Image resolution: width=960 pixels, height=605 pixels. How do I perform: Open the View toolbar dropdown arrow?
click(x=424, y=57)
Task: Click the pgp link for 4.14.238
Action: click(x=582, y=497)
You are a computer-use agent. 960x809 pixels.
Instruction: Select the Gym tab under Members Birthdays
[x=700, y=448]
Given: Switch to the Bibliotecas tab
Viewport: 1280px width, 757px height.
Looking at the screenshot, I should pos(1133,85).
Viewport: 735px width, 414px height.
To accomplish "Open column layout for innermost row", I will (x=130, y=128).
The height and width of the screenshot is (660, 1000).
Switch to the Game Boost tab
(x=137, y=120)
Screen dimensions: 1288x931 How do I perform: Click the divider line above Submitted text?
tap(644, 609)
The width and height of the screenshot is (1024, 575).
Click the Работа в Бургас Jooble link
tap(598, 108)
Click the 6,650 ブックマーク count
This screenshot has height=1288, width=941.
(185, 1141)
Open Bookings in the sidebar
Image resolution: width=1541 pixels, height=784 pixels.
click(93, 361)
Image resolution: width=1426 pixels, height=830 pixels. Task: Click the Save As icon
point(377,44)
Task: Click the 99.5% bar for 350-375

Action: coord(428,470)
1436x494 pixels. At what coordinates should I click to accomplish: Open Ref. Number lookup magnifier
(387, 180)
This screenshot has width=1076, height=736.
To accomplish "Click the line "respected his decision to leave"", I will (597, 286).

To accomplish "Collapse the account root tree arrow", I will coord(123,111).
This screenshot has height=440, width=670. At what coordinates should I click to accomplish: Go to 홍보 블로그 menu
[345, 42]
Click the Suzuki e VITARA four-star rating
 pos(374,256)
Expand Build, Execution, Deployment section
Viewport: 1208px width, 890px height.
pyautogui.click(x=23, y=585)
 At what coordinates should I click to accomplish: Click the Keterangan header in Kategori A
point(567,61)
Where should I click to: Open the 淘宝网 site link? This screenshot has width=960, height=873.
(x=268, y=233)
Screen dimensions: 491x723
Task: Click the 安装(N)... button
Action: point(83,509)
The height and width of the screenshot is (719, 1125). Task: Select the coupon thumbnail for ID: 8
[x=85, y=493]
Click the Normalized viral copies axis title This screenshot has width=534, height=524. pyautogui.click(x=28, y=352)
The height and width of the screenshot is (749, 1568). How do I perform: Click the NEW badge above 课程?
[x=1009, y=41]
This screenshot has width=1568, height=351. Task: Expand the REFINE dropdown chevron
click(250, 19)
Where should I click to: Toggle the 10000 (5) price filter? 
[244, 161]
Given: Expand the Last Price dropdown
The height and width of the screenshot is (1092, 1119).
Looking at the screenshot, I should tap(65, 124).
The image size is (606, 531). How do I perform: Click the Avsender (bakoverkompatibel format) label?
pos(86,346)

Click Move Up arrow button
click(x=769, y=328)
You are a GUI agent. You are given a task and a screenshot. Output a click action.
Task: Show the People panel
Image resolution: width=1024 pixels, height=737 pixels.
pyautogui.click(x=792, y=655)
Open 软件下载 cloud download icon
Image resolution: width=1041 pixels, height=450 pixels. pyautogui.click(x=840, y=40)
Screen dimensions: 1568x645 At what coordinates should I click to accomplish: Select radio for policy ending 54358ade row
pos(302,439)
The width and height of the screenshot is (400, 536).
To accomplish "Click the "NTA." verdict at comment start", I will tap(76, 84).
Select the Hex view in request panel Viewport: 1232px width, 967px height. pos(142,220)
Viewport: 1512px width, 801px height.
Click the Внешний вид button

-.-.-

### WHAT THE TASK REQUIRES
Give the listing again in its entirety, exactly as written.

### ANSWER BOX
Image resolution: width=960 pixels, height=605 pixels. How do I perform: Open the View toolbar dropdown arrow?
click(x=424, y=57)
Task: Click the pgp link for 4.14.238
Action: click(x=582, y=497)
You are a computer-use agent. 960x809 pixels.
Instruction: Select the Gym tab under Members Birthdays
[x=700, y=448]
Given: Switch to the Bibliotecas tab
Viewport: 1280px width, 757px height.
Looking at the screenshot, I should pos(1133,85).
Viewport: 735px width, 414px height.
To accomplish "Open column layout for innermost row", I will (x=130, y=128).
The height and width of the screenshot is (660, 1000).
Switch to the Game Boost tab
(x=137, y=120)
Screen dimensions: 1288x931 How do I perform: Click the divider line above Submitted text?
tap(644, 609)
The width and height of the screenshot is (1024, 575).
Click the Работа в Бургас Jooble link
tap(598, 108)
Click the 6,650 ブックマーク count
This screenshot has height=1288, width=941.
(185, 1141)
Open Bookings in the sidebar
Image resolution: width=1541 pixels, height=784 pixels.
click(93, 361)
Image resolution: width=1426 pixels, height=830 pixels. Task: Click the Save As icon
point(377,44)
Task: Click the 99.5% bar for 350-375

Action: coord(428,470)
1436x494 pixels. At what coordinates should I click to accomplish: Open Ref. Number lookup magnifier
(387, 180)
This screenshot has width=1076, height=736.
To accomplish "Click the line "respected his decision to leave"", I will (597, 286).

To accomplish "Collapse the account root tree arrow", I will coord(123,111).
This screenshot has height=440, width=670. At what coordinates should I click to accomplish: Go to 홍보 블로그 menu
[345, 42]
Click the Suzuki e VITARA four-star rating
 pos(374,256)
Expand Build, Execution, Deployment section
Viewport: 1208px width, 890px height.
pyautogui.click(x=23, y=585)
 At what coordinates should I click to accomplish: Click the Keterangan header in Kategori A
point(567,61)
Where should I click to: Open the 淘宝网 site link? This screenshot has width=960, height=873.
(x=268, y=233)
Screen dimensions: 491x723
Task: Click the 安装(N)... button
Action: point(83,509)
The height and width of the screenshot is (719, 1125). Task: Select the coupon thumbnail for ID: 8
[x=85, y=493]
Click the Normalized viral copies axis title This screenshot has width=534, height=524. pyautogui.click(x=28, y=352)
The height and width of the screenshot is (749, 1568). How do I perform: Click the NEW badge above 课程?
[x=1009, y=41]
This screenshot has width=1568, height=351. Task: Expand the REFINE dropdown chevron
click(250, 19)
Where should I click to: Toggle the 10000 (5) price filter? 
[244, 161]
Given: Expand the Last Price dropdown
The height and width of the screenshot is (1092, 1119).
Looking at the screenshot, I should tap(65, 124).
The image size is (606, 531). How do I perform: Click the Avsender (bakoverkompatibel format) label?
pos(86,346)

Click Move Up arrow button
click(x=769, y=328)
You are a GUI agent. You are given a task and a screenshot. Output a click action.
Task: Show the People panel
Image resolution: width=1024 pixels, height=737 pixels.
pyautogui.click(x=792, y=655)
Open 软件下载 cloud download icon
Image resolution: width=1041 pixels, height=450 pixels. pyautogui.click(x=840, y=40)
Screen dimensions: 1568x645 At what coordinates should I click to accomplish: Select radio for policy ending 54358ade row
pos(302,439)
The width and height of the screenshot is (400, 536).
To accomplish "Click the "NTA." verdict at comment start", I will tap(76, 84).
Select the Hex view in request panel Viewport: 1232px width, 967px height. pos(142,220)
Viewport: 1512px width, 801px height.
Click the Внешний вид button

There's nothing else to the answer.